On 28.03.2007, at 20:19, Simon Burton wrote:
Yes you are right. Well maybe not so right. Is there any object that has no __str__ method? If yes, then this is an RPython syntax error. I thing we *always* can call the object's __str__ method if it is RPython code. What needs to be added is a handler routine. It must be registered as a function that specializes on the type of its argument. This way it will be the right __str__ call for every type. ciao -- chris

Hi Simon, On Mon, Mar 26, 2007 at 02:30:15PM -0700, Simon Burton wrote:
The "official" approach is quite different. It would involve a consider_op_str() on SomeInstance, as you also thought. It is in some sense harder, but more robust - I certainly wouldn't be happy to check in code in PyPy that adds a rewriting pass in the middle of annotation... For example, your approach only supports direct 'str(x)' calls, which is somehow the easy case - because they can be manually replaced by 'x.__str__()' in the source code anyway - but not indirect cases like 'str([x, y, z])' where the x, y and z have a custom __str__() method. To do this properly you need a consider_op_str() using bookkeeper.emulate_pbc_call(), a lot of patience understanding what rpbc.py is doing, and probably a call to hlinvoke() in the ll_str() of rclass.py... and then the same for the oo type system, if you want to be complete. Argh. All in all I'll stick to the point of view that adding support for special methods in RPython is a very dangerous direction to go: where do you stop? Is __add__() RPython? Is the full logic of __add__() versus __radd__() RPython? A bientot, Armin.

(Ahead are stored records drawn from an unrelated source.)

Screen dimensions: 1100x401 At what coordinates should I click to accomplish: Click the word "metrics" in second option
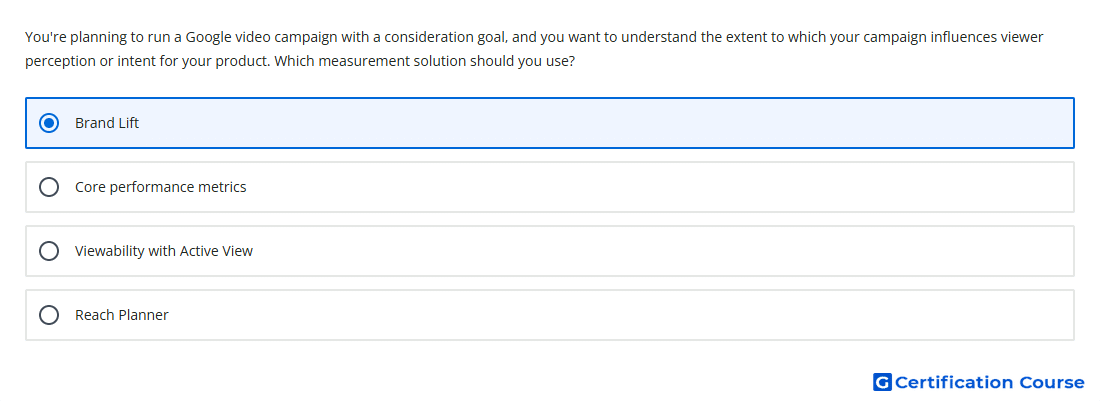pos(221,187)
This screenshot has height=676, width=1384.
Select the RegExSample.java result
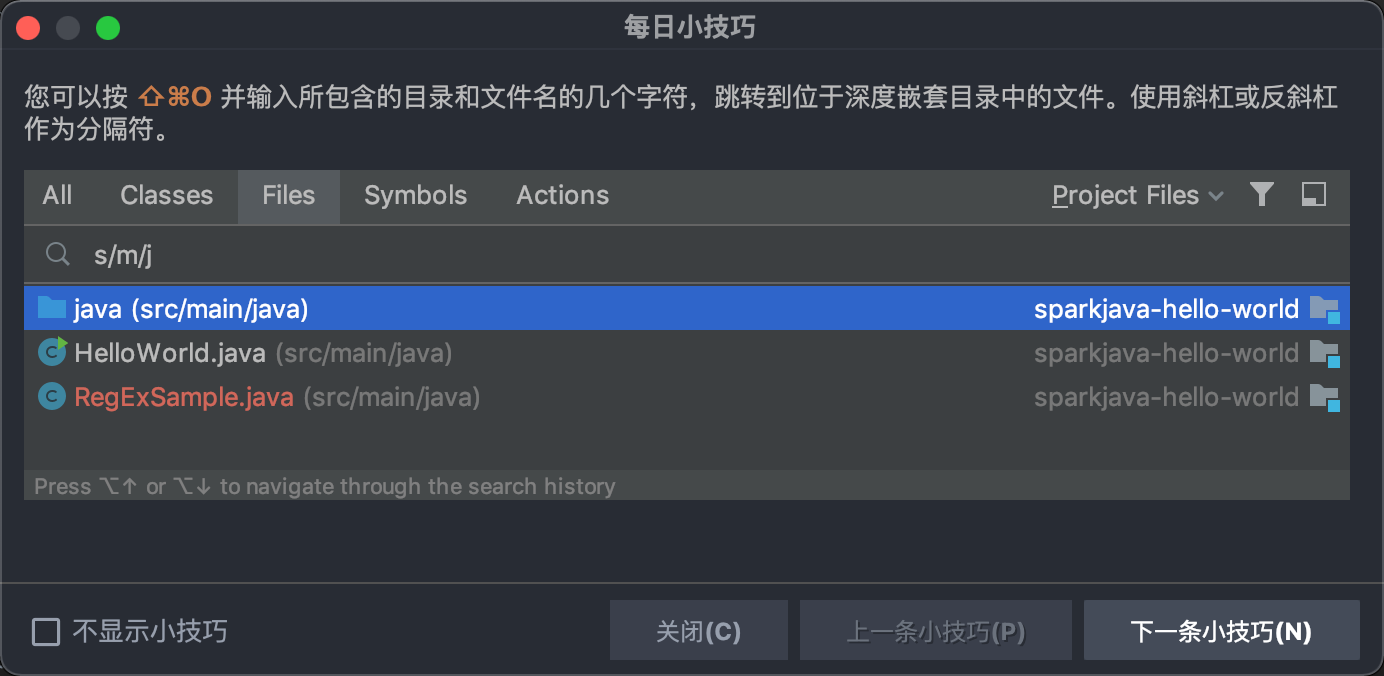184,397
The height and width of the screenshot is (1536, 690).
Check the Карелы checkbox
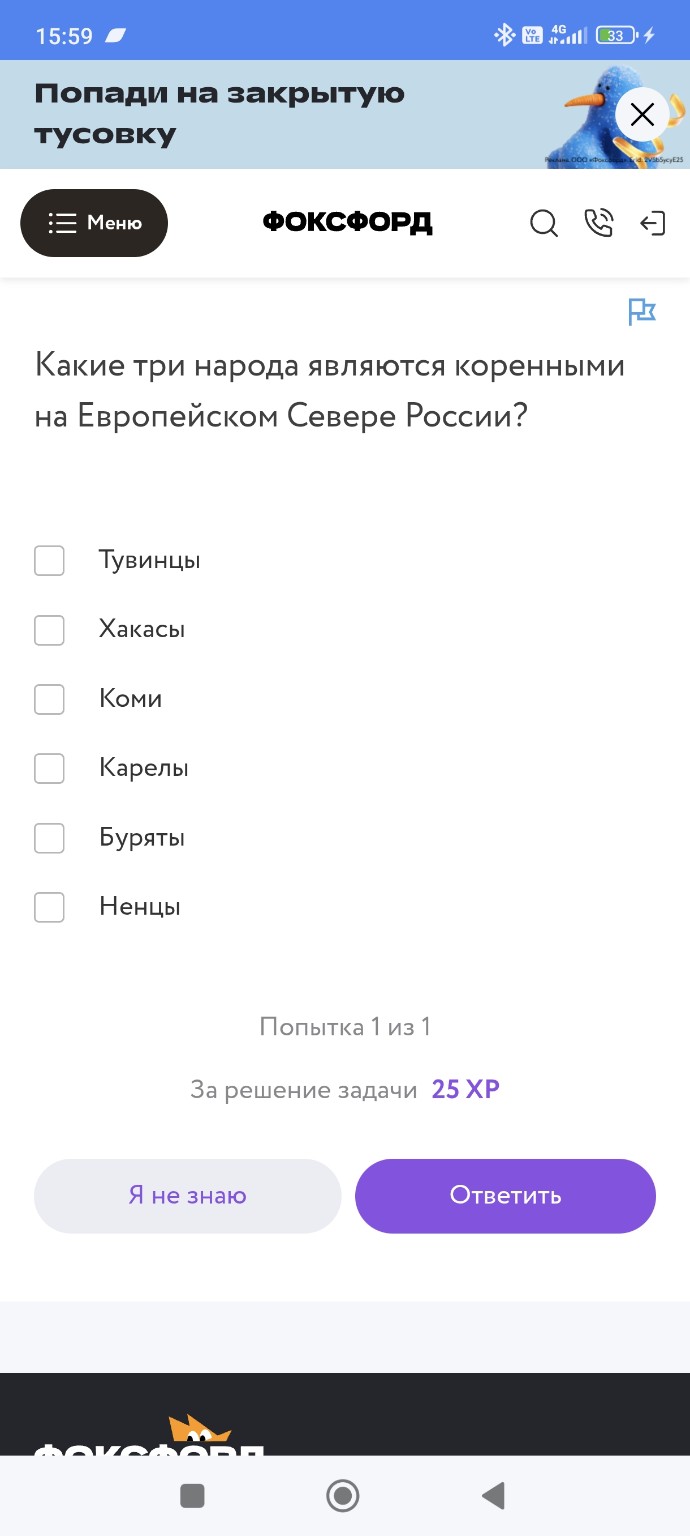pyautogui.click(x=49, y=768)
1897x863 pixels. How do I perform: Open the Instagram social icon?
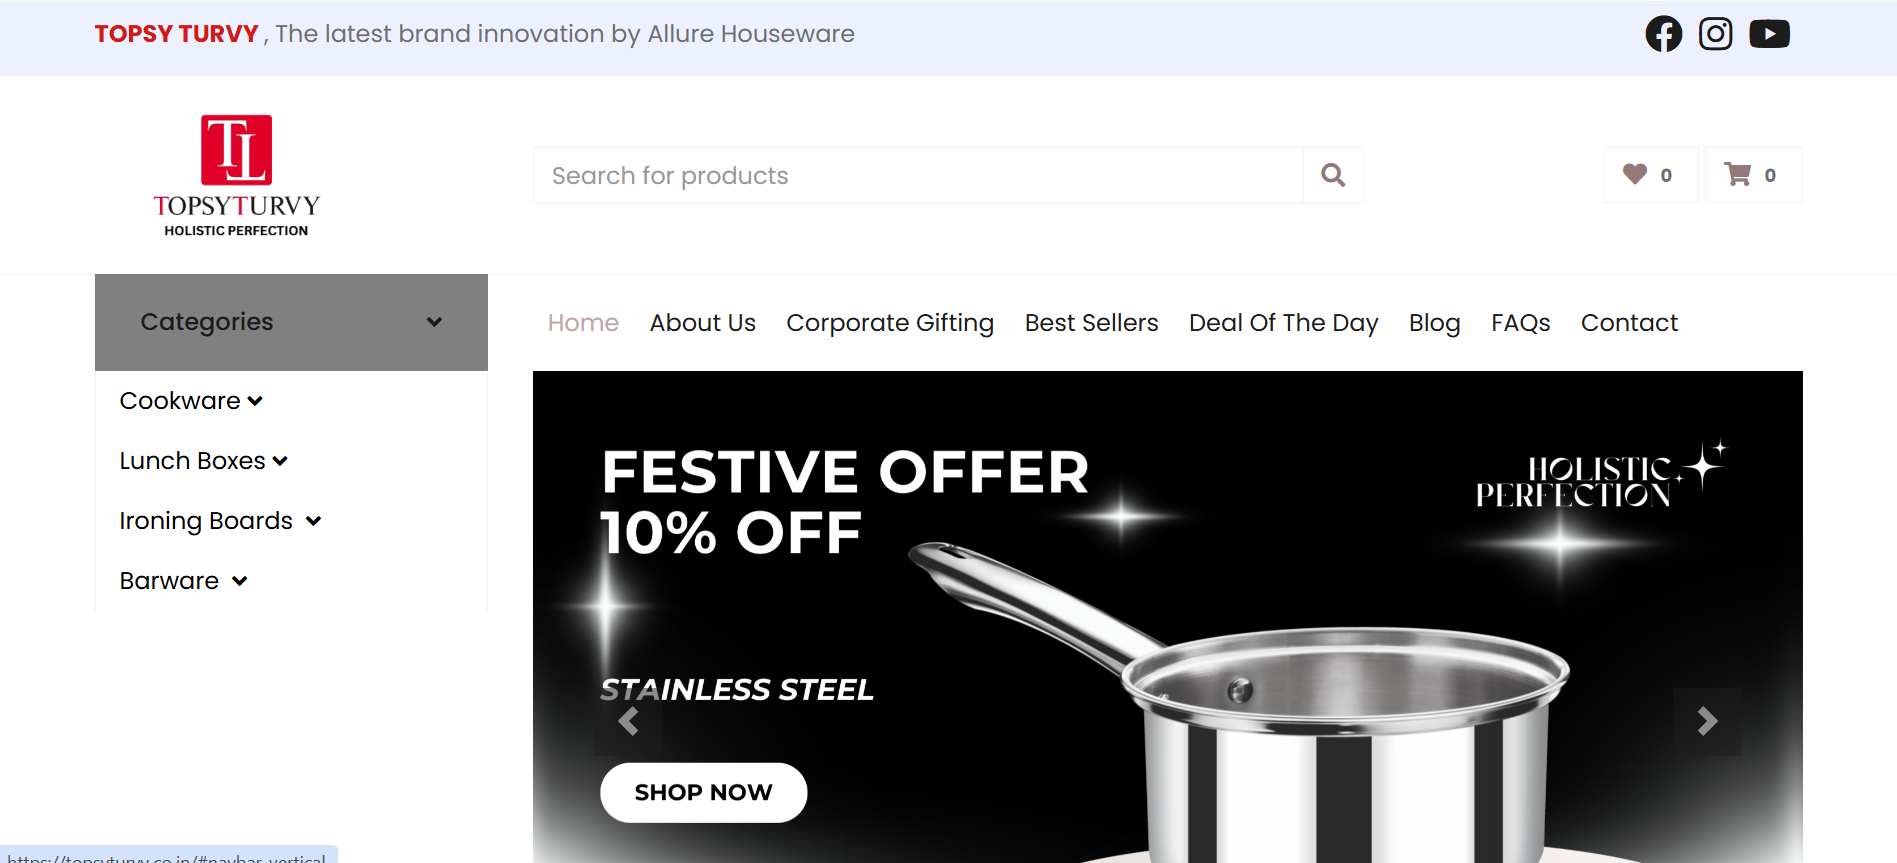1715,34
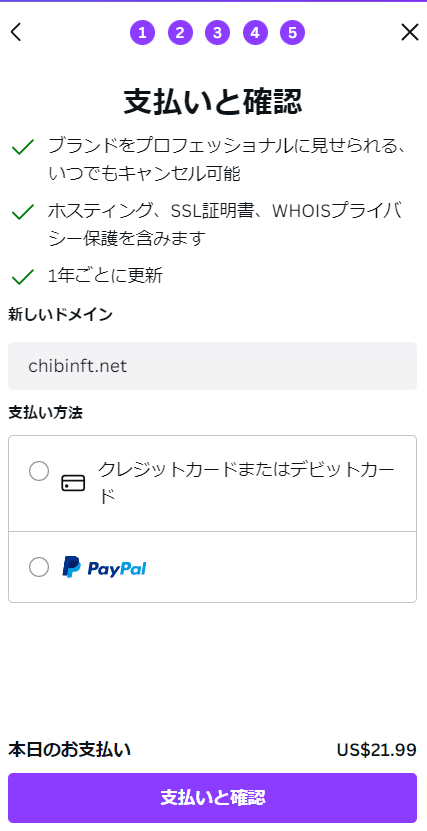The image size is (427, 831).
Task: Click the chibinft.net domain field
Action: (212, 366)
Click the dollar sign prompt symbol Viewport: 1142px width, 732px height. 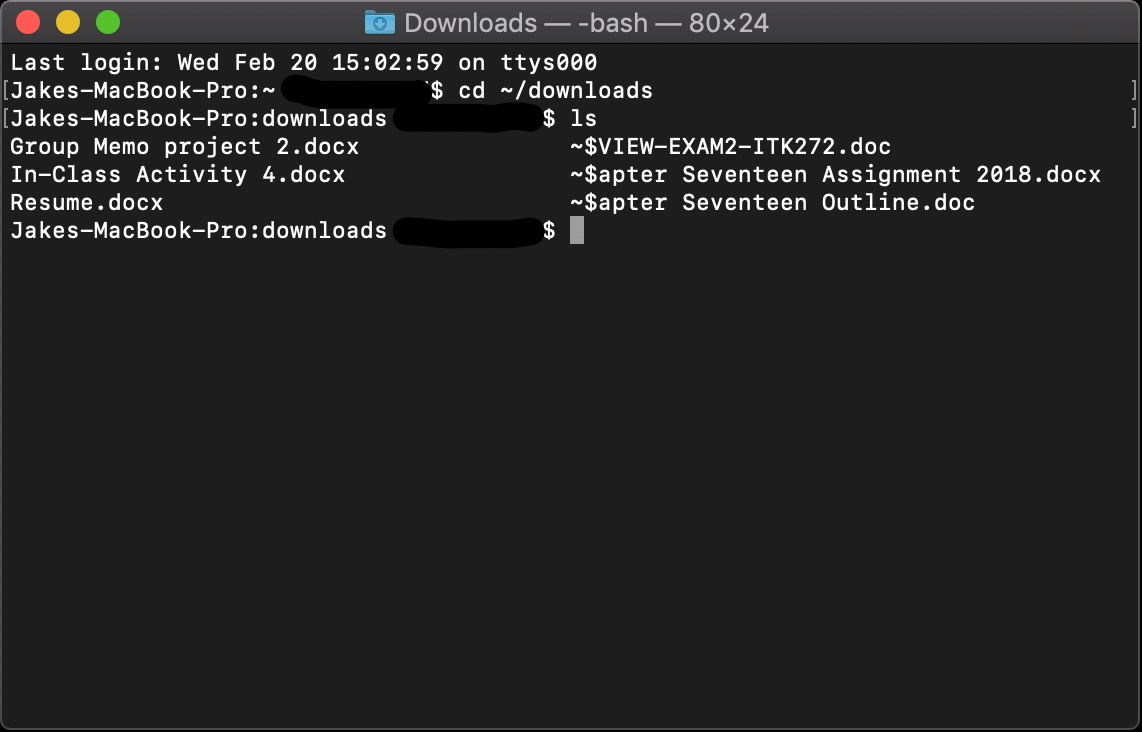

On 29.03.2007, at 18:00, Armin Rigo wrote:
Agreed, that's the hard but complete way.
I think the idea was exactly to only support the simple cases, where you can manually use x.__str__ I would certainly not go the path to add full support for these things to the annotator. Instead, I would just expand things in a way to support the simple cases, and not as an addition to PyPy's core, but as an add-on.
Simple, just a little nicer. I would not support __radd__ at all, but just __add__ and always enforce the same types. This idea is really not about a huge extension, but some simple optional additions that let code look a little more like Python. Shortly put: anything that needs to seriously change the annotator should not be considered. Some syntactic sugar does not hurt. You think even that makes no sense, right? At least it should not hurt... ciao - chris

Hi Christian, On Thu, Mar 29, 2007 at 07:16:36PM +0200, Christian Tismer wrote:
I think it hurts because it's obscure to describe: "you can write str(x) and x.__str__() will be called, but if you write str([x]) then x.__str__() will not be called"... I'm always open to the possibility that there are use cases where such a hack would be enough, though. A bientot, Armin

Hi Michael, On Thu, Mar 29, 2007 at 06:26:37PM +0100, Michael Hudson wrote:
Well, if you write str([x]) then x.__str__() will certainly not be called :-)
Ah right. Then '%s' % (x,) . So far the rtyper has no notion of the "repr" of an object being something else than its "str", so str([x]) is really the same as '[' + str(x) + ']'. All this stuff would need clean-ups before we go more in the direction of fully supporting custom __str__() methods... A bientot, Armin.

On Thu, 29 Mar 2007 18:00:47 +0200 Armin Rigo <arigo@tunes.org> wrote:
Yes, it does seem to lack delicacy.
Yes, i see. String comprehensions don't work either.
Well, thanks for the keywords. I already understand the codebase much better from hacking around with this, so it's not entirely a waste of time if you end up saying "nah that sucks". :)
What is your concern here ? Does it screw up the JIT, or some other aspect I am missing ? I guess, the full __add__ / __radd__ semantics is a little tricky, and implementing it statically would likely (at least if i tried) produce the kind of brutal code that is perhaps difficult to maintain.. However, just having __str__ support would be really handy. bye for now, Simon.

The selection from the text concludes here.